**Data shown**
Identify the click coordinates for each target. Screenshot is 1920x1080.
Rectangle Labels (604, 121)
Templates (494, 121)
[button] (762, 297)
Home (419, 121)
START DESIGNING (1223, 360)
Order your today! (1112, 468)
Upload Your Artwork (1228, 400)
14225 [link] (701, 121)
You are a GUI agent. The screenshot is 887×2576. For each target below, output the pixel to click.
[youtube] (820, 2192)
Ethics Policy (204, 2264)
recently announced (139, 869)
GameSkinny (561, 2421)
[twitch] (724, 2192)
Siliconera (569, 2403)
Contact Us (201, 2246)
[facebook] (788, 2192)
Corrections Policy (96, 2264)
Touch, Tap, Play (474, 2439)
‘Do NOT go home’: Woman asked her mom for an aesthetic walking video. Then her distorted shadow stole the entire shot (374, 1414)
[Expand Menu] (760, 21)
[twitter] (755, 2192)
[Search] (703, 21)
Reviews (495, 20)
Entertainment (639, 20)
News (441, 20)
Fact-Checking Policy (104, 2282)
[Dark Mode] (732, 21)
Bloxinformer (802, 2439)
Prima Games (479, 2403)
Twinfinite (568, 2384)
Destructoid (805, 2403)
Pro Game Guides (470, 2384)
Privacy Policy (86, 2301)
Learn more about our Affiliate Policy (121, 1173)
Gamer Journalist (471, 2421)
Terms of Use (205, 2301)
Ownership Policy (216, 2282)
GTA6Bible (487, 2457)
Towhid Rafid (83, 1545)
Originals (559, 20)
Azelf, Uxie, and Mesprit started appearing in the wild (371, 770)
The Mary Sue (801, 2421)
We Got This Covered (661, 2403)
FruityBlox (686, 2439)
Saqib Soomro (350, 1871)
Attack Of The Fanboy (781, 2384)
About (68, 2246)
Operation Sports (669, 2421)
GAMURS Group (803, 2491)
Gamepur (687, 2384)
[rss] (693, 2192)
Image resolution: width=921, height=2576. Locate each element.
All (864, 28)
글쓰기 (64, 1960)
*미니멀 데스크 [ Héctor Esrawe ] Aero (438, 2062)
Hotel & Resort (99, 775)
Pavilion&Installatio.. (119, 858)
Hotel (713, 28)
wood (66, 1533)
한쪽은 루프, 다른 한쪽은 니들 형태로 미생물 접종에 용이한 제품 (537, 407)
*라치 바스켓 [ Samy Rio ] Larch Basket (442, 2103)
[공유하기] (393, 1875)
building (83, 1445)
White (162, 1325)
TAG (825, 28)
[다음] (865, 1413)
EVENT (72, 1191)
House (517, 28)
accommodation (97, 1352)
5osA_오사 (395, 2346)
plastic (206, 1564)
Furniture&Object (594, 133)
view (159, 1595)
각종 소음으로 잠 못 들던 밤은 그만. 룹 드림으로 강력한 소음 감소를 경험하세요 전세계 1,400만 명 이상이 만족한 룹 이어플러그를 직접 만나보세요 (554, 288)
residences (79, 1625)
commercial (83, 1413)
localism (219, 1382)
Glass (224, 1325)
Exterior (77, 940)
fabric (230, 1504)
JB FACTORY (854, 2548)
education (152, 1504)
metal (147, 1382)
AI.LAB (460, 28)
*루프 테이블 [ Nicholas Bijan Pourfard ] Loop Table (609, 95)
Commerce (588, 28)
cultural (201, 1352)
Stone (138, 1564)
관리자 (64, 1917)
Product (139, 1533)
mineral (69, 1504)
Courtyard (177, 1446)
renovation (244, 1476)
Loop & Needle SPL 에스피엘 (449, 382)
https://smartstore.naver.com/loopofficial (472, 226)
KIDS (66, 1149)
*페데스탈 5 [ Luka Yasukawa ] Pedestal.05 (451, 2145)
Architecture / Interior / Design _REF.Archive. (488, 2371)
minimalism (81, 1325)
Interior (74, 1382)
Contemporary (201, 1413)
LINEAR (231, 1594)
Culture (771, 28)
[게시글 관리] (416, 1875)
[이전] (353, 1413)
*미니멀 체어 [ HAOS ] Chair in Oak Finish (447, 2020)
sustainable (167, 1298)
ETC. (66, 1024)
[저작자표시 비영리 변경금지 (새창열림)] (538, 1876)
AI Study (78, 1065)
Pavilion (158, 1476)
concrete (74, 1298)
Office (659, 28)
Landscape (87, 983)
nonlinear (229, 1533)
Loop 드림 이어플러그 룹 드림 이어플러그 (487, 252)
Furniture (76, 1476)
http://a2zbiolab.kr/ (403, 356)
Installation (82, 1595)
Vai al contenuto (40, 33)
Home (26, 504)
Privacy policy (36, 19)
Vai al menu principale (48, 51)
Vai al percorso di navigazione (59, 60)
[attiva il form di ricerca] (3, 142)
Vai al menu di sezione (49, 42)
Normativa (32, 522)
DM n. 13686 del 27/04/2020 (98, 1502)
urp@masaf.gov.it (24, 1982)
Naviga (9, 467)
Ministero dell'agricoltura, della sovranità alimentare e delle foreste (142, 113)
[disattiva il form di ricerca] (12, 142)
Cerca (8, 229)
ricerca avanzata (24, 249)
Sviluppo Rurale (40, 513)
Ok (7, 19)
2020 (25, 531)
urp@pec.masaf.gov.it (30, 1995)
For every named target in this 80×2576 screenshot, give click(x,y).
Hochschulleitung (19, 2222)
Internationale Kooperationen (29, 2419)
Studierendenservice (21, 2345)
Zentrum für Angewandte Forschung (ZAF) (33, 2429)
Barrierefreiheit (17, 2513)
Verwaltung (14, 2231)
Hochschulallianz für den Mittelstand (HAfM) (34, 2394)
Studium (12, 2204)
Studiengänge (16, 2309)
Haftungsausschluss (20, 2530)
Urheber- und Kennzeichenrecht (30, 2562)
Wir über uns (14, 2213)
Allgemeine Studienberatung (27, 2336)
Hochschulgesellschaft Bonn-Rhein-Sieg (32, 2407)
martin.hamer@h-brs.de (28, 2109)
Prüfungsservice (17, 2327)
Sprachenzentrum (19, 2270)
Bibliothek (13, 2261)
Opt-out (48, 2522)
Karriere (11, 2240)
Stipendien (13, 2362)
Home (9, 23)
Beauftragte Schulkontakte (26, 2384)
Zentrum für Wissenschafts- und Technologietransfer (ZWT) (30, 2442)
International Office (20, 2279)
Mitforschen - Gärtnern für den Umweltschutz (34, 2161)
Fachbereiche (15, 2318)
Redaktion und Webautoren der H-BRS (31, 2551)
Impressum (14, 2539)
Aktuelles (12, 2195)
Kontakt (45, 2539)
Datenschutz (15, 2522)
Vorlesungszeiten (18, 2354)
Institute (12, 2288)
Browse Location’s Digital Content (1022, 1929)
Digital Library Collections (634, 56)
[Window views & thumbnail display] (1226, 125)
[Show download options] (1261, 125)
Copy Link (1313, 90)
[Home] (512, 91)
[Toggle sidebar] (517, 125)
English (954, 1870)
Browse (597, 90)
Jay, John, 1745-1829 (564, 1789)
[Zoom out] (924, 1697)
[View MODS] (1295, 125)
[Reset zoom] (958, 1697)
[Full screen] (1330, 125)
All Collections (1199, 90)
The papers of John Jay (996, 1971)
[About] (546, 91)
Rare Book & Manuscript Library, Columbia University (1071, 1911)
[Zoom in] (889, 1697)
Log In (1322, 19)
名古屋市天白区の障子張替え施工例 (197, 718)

**What the task asks**
Take the lines above from the one holding "Datenschutz (15, 2522)" to the last and output them exactly.

**Output for this exercise**
Datenschutz (15, 2522)
Vorlesungszeiten (18, 2354)
Institute (12, 2288)
Browse Location’s Digital Content (1022, 1929)
Digital Library Collections (634, 56)
[Window views & thumbnail display] (1226, 125)
[Show download options] (1261, 125)
Copy Link (1313, 90)
[Home] (512, 91)
[Toggle sidebar] (517, 125)
English (954, 1870)
Browse (597, 90)
Jay, John, 1745-1829 (564, 1789)
[Zoom out] (924, 1697)
[View MODS] (1295, 125)
[Reset zoom] (958, 1697)
[Full screen] (1330, 125)
All Collections (1199, 90)
The papers of John Jay (996, 1971)
[About] (546, 91)
Rare Book & Manuscript Library, Columbia University (1071, 1911)
[Zoom in] (889, 1697)
Log In (1322, 19)
名古屋市天白区の障子張替え施工例 (197, 718)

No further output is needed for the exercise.